What Jesus is proposing to us today is not that all of us become like Mother Teresa, but rather that all of us practice detachment from our possessions so that we are able to renounce them gladly when called to do so. Detachment from our possessions looks something like this. We practice detachment if we are willing to give our possessions away as soon as it is clear to us that God is asking us to let go of them. In principle, detachment should make us very careful about acquiring things that we really don’t need. In practice, most of us will have to learn how to give things that we value away in order to avoid becoming attached to them.
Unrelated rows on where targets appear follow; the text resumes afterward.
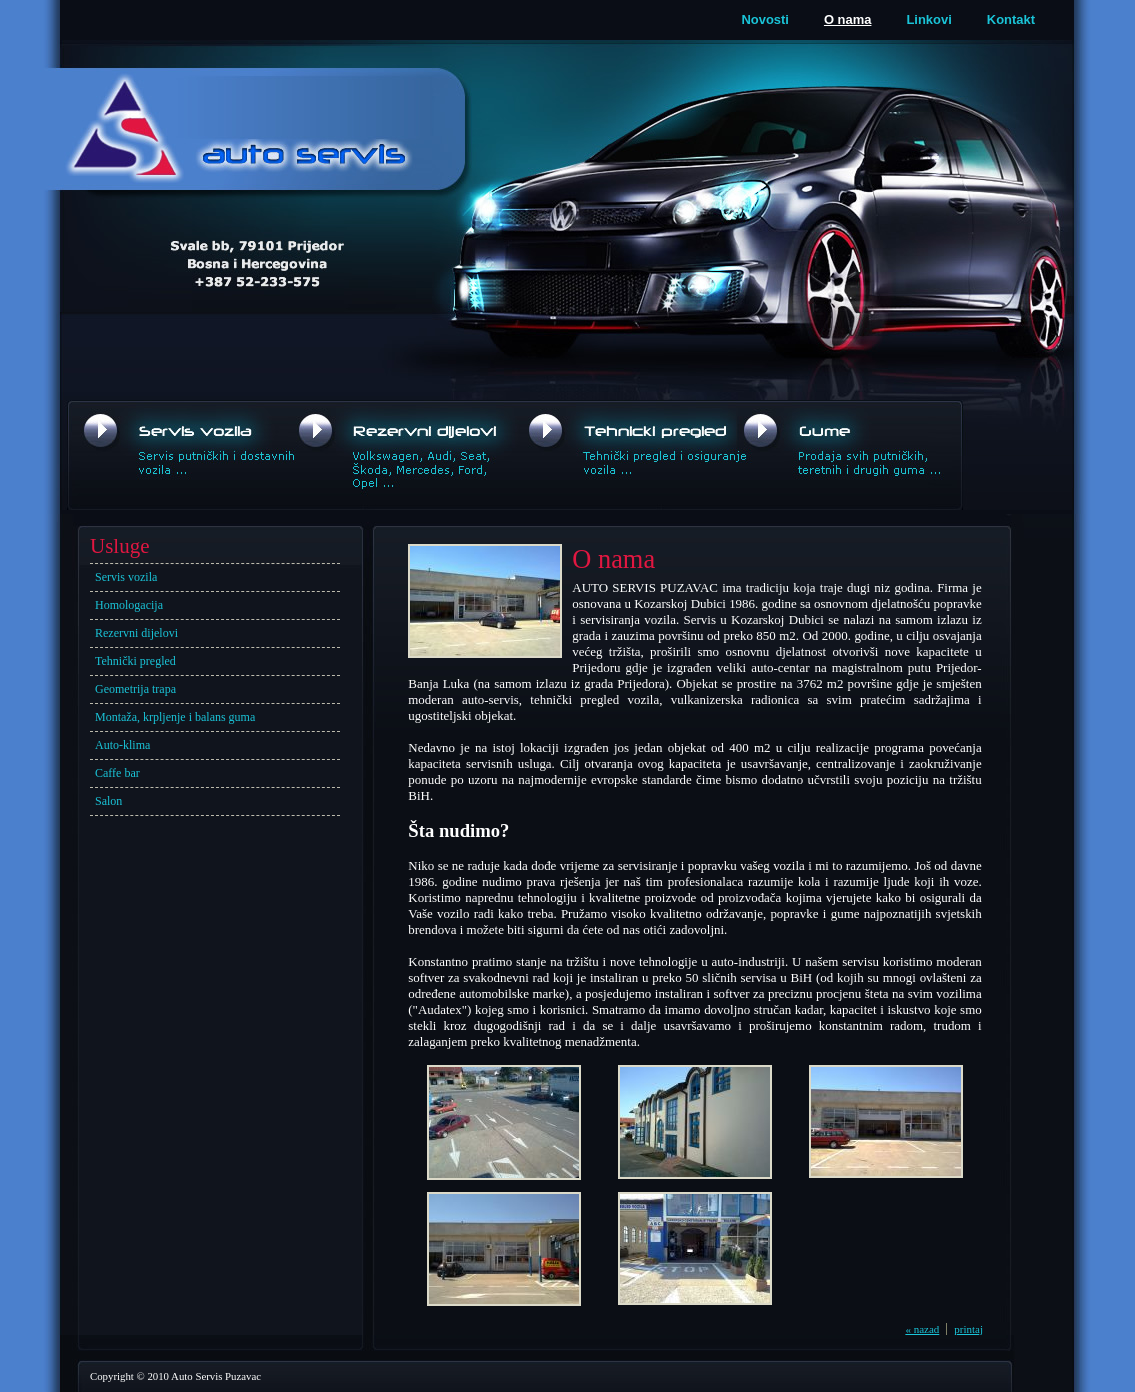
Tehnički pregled (135, 661)
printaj (968, 1329)
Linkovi (928, 19)
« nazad (922, 1329)
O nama (848, 19)
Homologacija (129, 605)
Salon (108, 801)
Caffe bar (117, 773)
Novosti (765, 19)
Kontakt (1011, 19)
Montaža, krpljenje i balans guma (175, 717)
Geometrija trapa (135, 689)
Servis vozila (126, 577)
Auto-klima (122, 745)
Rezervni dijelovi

I have a long way to go when it comes to being willing to renounce all of my possessions. I still make some bad decisions when it comes to buying things, especially books. But I do want to share with you one minor victory in my struggle to be more detached. When I arrived in Union City, I noted that the quality of vestments and the chalice in the Saint Mary sacristy was not the greatest. After looking at the books and the state of repair of the facilities, I began to understand why. I prayed about it for a while and finally decided that I would give my chalice and vestments to Saint Mary, which means that after I leave they will stay right where there are now.
One of the great gifts that came from being willing to renounce what were to me very treasured possessions was a freedom from the desire to buy more church stuff. Having given the best of what I had away, I started to realize that there was little point in collecting things because someday, I will have to let go of them.
Jesus said, it is a far more blessed thing to give than to receive. Let us pray together that we live this truth more deeply in our own lives:
Lord Jesus Christ, you who were rich became poor so that through your poverty we might become rich. Pour into our hearts, we beg You, a spirit of freedom from attachment to possessions. Lord, make us willing to give away the things that we treasure most when You ask us to do so, that our hearts may learn to treasure You above all else. We ask this through the same Christ our Lord. Amen.